Top of Extract provided
Oral Communication

Effectiveness of physiotherapeutic interventions for adhesive capsulitis of the shoulder

Dr Abdelkefi NESRINEa, Dr Sonia JEMNIa, Dr Samia FRIOUIa, Dr Asma NOUIRAa, Dr Rihab MONCERa, Dr Afif ZAOUIa, Dr Faycel KHACHNAOUIa



Adhesive capsulitis, also termed ‘frozen shoulder’, is a common cause of shoulder pain which is estimated to affect between 2% and 5% of the population. Many treatments have been advocated for the management of adhesive capsulitis and physiotherapeutic techniques were among the most common. The aim of this study was to determine the efficacy of physical treatments in adhesive capsulitis of the shoulder.

Material and Methods

It was a retrospective descriptive study which included 114 patients (66 females, 48 males; mean age 54 years). Patients were evaluated on the first, second, third and sixth month. Analogue visual scale (AVS) was used to measure pain and shoulder range of motion was determined using a goniometer.


Dominant side was affected in 60 patients (52.6%). At the beginning of treatment, the mean flexion was 100° (50°-130°), the mean abduction was 70° (50°-130°) and the mean external rotation was 10° (0°-35°). After 6 month of physical treatments, the mean flexion was 145° (70°-180°), the mean abduction was 120° (50°-180°) and the mean external rotation was 45° (10°-90°). All patients described an improvement in pain, 60 patients maintained a slight residual pain.


The findings of this study suggest that physiotherapeutic interventions are beneficial in the treatment of adhesive capsulitis in terms of improving shoulder disability, pain and range of movement.
Bottom of Extract provided
Top of Provided information
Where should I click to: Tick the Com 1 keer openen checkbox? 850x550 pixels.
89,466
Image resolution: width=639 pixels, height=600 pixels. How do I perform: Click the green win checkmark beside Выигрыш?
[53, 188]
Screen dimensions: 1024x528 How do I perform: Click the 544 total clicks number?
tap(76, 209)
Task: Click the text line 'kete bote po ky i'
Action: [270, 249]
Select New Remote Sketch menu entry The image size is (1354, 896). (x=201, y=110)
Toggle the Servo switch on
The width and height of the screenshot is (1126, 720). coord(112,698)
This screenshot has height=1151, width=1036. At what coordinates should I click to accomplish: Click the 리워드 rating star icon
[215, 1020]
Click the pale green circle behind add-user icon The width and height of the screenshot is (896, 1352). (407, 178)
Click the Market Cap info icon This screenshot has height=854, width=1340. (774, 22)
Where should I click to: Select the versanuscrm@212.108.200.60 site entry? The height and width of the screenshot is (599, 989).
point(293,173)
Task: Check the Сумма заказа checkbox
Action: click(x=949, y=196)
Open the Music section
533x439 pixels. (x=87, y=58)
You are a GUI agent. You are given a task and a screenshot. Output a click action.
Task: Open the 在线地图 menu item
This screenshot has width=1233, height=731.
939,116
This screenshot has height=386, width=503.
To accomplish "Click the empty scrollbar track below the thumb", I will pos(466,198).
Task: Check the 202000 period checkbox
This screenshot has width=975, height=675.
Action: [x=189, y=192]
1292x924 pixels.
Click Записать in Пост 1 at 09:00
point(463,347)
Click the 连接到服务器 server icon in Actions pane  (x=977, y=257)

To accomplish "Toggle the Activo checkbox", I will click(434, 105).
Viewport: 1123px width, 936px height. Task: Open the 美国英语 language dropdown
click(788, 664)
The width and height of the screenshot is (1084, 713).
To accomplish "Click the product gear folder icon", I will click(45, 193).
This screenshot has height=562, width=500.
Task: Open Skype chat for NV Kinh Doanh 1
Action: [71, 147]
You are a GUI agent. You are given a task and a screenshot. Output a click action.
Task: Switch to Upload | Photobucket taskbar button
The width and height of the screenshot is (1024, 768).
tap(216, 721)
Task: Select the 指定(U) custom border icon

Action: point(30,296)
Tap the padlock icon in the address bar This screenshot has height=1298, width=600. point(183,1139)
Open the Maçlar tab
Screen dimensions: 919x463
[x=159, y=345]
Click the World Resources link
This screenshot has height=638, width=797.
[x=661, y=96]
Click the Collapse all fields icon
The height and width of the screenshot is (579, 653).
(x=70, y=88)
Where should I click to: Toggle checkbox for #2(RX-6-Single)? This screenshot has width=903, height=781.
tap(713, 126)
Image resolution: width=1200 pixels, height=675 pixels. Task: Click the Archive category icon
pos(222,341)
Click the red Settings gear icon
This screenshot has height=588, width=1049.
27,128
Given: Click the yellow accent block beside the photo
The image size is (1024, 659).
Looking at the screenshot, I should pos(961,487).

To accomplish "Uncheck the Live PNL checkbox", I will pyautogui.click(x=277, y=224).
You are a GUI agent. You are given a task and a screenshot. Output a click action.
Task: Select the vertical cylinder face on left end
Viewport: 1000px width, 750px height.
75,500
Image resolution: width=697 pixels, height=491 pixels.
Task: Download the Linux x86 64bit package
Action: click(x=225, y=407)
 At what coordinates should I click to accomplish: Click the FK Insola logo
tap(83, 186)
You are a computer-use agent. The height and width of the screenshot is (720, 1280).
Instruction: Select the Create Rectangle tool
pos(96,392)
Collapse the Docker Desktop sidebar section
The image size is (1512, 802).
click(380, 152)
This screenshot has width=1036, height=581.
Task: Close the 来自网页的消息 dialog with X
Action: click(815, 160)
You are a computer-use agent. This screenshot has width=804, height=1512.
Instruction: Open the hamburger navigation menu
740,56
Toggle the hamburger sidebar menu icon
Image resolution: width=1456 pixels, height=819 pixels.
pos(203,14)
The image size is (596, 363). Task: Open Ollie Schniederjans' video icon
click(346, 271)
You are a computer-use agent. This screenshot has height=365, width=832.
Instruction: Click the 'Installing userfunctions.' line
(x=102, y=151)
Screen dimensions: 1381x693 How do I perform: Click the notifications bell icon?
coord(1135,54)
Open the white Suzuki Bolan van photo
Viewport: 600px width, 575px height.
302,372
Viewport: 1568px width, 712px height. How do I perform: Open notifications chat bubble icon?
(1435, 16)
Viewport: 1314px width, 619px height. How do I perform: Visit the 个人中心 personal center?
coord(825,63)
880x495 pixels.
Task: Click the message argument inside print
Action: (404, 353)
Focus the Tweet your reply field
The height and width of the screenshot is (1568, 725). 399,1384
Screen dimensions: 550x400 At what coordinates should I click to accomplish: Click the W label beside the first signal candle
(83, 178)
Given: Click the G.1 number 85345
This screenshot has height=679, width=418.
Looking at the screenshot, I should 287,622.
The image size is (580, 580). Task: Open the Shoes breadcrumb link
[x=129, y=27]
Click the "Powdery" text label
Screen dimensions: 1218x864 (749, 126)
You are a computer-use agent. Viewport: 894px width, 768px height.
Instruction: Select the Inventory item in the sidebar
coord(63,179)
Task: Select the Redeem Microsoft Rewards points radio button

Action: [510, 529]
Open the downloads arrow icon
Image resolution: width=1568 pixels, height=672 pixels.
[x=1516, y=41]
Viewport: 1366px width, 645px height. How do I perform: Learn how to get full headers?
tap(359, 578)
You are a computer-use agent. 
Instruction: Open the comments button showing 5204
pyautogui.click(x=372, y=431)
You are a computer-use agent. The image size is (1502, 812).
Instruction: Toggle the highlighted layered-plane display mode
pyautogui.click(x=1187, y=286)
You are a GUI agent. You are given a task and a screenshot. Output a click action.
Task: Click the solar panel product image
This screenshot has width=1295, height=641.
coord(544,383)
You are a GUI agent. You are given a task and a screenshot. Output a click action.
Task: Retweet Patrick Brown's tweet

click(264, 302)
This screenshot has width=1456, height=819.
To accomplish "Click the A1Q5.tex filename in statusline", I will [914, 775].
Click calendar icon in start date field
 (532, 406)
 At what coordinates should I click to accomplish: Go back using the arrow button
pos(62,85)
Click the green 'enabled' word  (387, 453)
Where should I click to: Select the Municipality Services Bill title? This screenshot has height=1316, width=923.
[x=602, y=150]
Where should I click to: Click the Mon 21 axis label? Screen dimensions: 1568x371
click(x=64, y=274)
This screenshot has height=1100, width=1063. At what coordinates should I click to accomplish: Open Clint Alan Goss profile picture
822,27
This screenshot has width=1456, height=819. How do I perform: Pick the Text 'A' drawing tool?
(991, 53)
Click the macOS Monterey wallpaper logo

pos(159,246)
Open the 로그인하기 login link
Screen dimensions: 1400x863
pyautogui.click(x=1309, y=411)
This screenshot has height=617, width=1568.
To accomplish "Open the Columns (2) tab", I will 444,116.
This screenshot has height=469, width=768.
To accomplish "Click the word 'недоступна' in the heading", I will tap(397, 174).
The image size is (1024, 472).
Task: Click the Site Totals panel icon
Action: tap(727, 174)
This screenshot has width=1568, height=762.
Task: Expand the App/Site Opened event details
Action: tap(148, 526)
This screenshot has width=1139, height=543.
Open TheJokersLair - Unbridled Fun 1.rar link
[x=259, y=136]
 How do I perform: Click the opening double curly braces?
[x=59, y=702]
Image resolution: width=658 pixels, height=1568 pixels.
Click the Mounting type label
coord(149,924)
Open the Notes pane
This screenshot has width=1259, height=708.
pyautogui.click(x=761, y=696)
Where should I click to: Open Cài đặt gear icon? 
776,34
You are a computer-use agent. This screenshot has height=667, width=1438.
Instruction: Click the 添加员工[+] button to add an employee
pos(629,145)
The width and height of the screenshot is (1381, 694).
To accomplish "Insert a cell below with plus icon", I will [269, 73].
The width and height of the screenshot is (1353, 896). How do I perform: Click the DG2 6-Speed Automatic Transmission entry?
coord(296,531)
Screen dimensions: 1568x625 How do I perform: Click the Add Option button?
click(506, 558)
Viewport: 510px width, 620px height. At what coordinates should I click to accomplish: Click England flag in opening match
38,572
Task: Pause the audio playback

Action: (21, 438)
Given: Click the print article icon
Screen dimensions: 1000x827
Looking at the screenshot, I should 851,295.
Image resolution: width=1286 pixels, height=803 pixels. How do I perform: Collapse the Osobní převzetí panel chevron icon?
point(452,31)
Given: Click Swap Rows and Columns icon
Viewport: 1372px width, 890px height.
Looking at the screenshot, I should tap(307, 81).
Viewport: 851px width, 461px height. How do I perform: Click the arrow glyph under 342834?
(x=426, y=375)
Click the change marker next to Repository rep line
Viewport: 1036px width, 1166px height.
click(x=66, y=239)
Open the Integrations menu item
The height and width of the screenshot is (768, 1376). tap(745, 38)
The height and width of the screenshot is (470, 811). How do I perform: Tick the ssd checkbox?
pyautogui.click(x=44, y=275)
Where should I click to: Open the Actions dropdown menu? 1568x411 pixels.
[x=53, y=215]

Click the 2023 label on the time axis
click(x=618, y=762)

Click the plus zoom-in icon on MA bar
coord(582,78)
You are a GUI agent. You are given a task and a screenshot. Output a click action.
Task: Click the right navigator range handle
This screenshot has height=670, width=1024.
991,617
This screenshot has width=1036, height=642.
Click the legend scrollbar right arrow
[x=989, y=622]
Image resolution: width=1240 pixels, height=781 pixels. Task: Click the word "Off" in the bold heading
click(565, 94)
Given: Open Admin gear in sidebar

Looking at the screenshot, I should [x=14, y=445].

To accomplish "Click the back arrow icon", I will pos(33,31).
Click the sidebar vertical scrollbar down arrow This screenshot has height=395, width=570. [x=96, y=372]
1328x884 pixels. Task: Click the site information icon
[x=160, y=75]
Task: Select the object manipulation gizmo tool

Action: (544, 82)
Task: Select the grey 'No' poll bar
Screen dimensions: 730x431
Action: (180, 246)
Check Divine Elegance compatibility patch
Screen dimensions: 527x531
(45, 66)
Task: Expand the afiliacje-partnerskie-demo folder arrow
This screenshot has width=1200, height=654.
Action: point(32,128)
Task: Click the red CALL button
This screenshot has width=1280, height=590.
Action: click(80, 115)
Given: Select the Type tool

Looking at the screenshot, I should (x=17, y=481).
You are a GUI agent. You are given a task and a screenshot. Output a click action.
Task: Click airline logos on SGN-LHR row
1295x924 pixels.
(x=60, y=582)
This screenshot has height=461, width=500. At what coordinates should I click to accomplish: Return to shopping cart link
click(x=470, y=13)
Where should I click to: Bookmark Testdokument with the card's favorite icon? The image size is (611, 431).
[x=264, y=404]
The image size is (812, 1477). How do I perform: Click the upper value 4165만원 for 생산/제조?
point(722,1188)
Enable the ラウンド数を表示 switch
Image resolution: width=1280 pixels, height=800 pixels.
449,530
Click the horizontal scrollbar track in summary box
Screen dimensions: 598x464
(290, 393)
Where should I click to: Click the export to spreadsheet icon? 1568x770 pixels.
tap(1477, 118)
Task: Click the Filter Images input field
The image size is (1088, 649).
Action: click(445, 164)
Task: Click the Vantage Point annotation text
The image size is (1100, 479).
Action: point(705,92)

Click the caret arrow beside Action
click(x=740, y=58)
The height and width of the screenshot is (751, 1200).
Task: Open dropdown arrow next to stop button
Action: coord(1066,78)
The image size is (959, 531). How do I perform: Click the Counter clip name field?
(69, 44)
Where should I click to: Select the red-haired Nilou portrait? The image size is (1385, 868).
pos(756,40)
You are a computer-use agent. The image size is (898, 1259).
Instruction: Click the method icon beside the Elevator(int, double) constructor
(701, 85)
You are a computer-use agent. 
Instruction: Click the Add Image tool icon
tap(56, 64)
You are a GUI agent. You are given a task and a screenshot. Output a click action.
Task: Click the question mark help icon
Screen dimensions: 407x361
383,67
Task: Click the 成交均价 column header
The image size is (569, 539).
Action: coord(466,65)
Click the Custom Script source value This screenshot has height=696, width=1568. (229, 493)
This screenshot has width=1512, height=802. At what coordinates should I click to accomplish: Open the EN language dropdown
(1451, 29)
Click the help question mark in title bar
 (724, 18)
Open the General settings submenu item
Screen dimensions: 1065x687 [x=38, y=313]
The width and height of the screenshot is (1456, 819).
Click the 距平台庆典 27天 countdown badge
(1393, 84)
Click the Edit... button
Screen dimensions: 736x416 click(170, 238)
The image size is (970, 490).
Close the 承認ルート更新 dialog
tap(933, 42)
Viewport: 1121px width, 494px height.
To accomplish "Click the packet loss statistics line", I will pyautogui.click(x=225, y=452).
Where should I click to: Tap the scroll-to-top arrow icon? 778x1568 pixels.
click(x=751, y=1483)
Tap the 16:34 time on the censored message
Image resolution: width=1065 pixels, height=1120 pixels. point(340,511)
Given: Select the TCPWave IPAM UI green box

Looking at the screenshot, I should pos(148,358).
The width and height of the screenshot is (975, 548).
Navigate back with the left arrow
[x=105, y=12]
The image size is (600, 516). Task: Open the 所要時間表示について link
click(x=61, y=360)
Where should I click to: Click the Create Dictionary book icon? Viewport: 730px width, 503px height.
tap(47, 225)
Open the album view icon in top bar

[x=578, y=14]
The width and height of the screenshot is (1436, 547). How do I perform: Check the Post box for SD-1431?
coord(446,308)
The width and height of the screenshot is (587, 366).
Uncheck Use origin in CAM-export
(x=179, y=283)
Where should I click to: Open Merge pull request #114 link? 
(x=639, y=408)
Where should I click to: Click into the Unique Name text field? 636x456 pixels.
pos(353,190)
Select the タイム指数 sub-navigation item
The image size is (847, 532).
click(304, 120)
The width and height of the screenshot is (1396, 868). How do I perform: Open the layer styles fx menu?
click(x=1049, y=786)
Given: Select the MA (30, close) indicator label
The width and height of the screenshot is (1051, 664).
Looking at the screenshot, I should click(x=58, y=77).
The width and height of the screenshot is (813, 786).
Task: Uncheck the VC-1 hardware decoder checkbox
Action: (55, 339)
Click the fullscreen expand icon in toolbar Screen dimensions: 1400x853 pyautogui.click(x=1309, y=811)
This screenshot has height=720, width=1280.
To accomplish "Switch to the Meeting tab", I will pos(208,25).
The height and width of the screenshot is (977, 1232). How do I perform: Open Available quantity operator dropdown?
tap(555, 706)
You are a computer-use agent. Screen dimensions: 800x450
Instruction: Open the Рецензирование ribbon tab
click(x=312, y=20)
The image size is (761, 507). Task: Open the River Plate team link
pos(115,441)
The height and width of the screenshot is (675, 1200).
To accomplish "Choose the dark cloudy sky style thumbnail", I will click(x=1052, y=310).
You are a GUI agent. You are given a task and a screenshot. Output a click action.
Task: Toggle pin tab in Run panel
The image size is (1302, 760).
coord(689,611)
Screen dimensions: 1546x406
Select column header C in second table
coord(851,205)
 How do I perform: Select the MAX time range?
Bottom of Provided information
> Task statement
Using the frozen shoulder abstract, explain what results support its conclusion that physiotherapeutic interventions benefit adhesive capsulitis.

> Worked solution
After six months of physical treatment, mean flexion rose from 100° to 145°, mean abduction from 70° to 120°, and mean external rotation from 10° to 45°. All patients also reported an improvement in pain, although 60 still had slight residual pain.